In short, under such circumstances, the removal takes place in virtue of the
new appointment, by mere operation of law. It results, and is not separable,
from the [subsequent] appointment itself.
§ 1533. This
was the doctrine maintained with great earnestness by the Federalist [No.
77] . . . .
You
can find Story’s interpretation of Hamilton’s Federalist No. 77 quoted favorably
in the reports of four courts of record: McElrath v. United States, 12
Ct. Cl. 201, 214 (Ct. Claims 1876) (Loring, J.); U.S. ex rel. Bigler
v. Avery, Case No. 14,481, 24 F. Cas. 902, 905 (C.C. N.D. Calif. 1867)
(Deady, J.); Nicholson v. Thompson, 5 Rob. (LA) 383, 393 (La. 1843)
(quoted by the attorney seeking a rehearing); Field v. Illinois, 3 Ill.

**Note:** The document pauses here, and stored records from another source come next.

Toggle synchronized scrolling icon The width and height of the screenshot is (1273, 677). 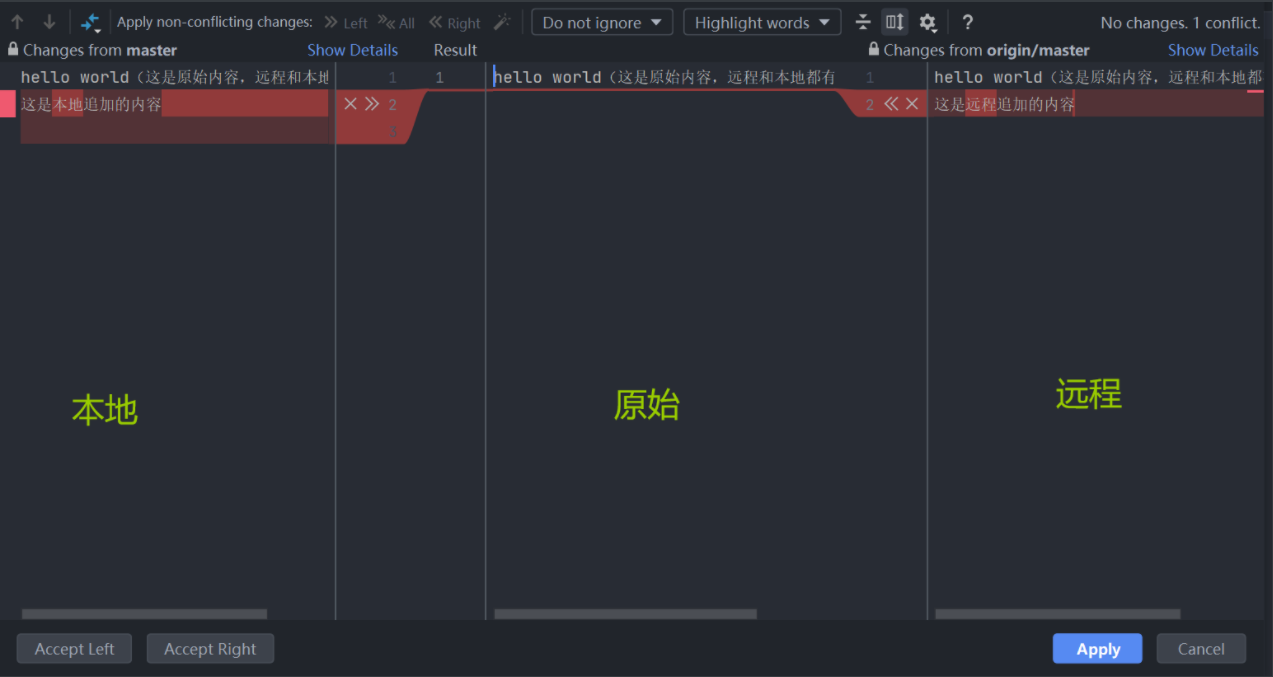tap(894, 21)
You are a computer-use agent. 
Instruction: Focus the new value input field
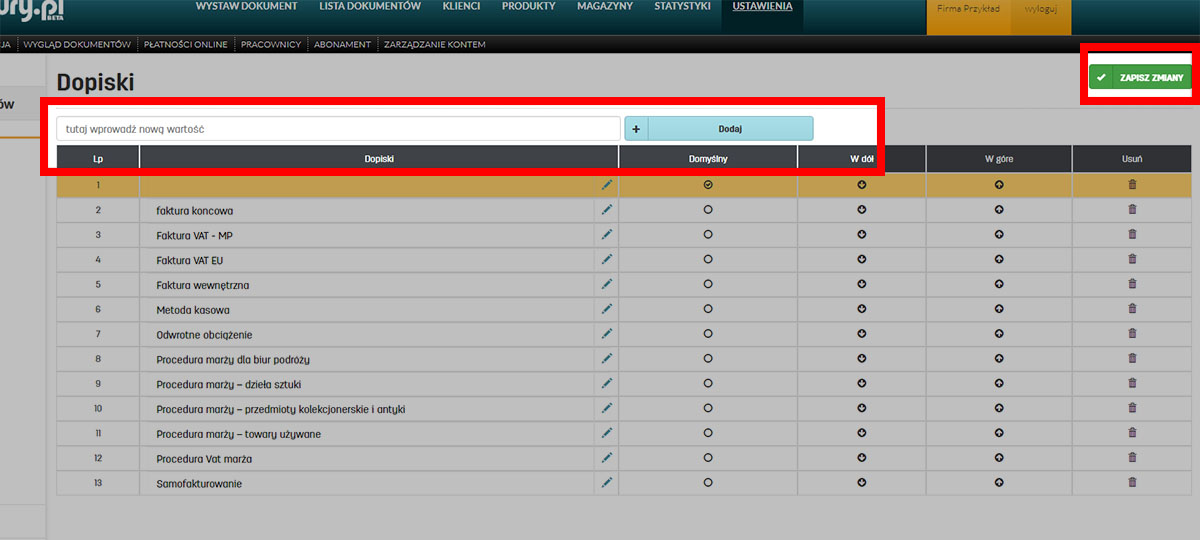(338, 129)
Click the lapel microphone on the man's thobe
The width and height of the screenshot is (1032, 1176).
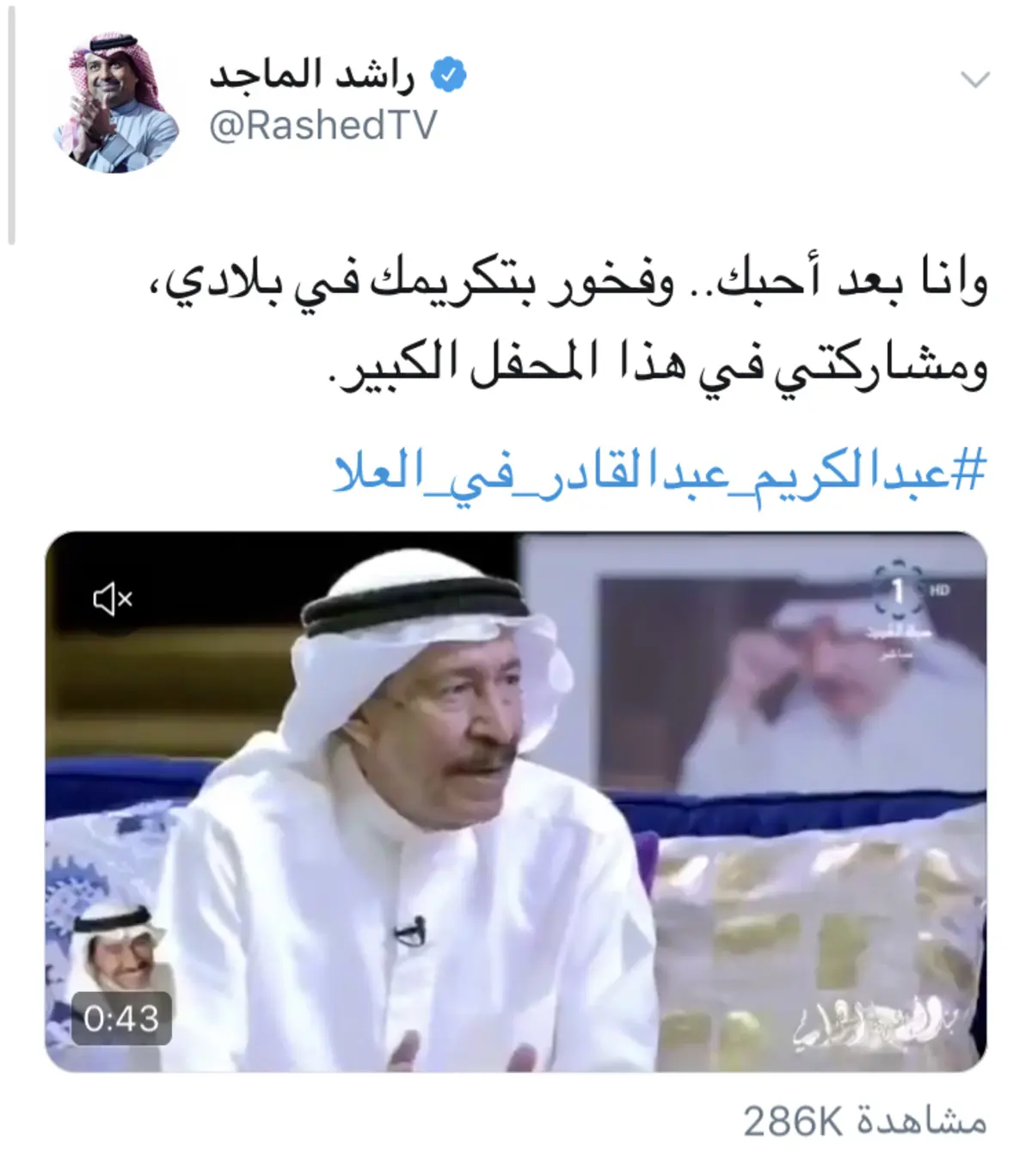pyautogui.click(x=410, y=931)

79, 166 (Ill. 1839) (Lockwood, J., concurring), superseded by state
constitutional amendment. The latter 1839 decision was published roughly
contemporaneously with Story’s Commentaries. You can also find Story’s position quoted in congressional debate. See, e.g., Congressional Record / Senate 2492, 2493 (Mar. 18, 1886) (Spooner, Senator); see also, e.g., Congressional Globe / Senate (Supp.) 251, 259 (Apr. 22, 1868) (Logan, House Impeachment Manager). See generally Hathi Trust for other congressional sources, and other sources generally.
Likewise, you can find this
passage from Story quoted in post-bellum sources by respected commentators and authors. See,
e.g., Raoul Berger, The President’s Unilateral Termination of the
Taiwan Treaty, 75 Nw. U. L. Rev.
577, 596–97 (1980) (citing Story’s Commentaries); see also, e.g., George W. Paschal, The Constitution of the United States / Defined and Carefully Annotated 178, § 185 (D.C., W.H. & O.H. Morrison 1868) (“The removal takes place in virtue of the new appointment, by mere of operation of law.” (citing Federalist No. 77)).
You can even find two contemporaneous reviews of Story’s Commentaries.
See Story’s Constitutional Law, 38 North American Review 63 (Boston, 1834); Judge Story’s Commentaries, 14(28)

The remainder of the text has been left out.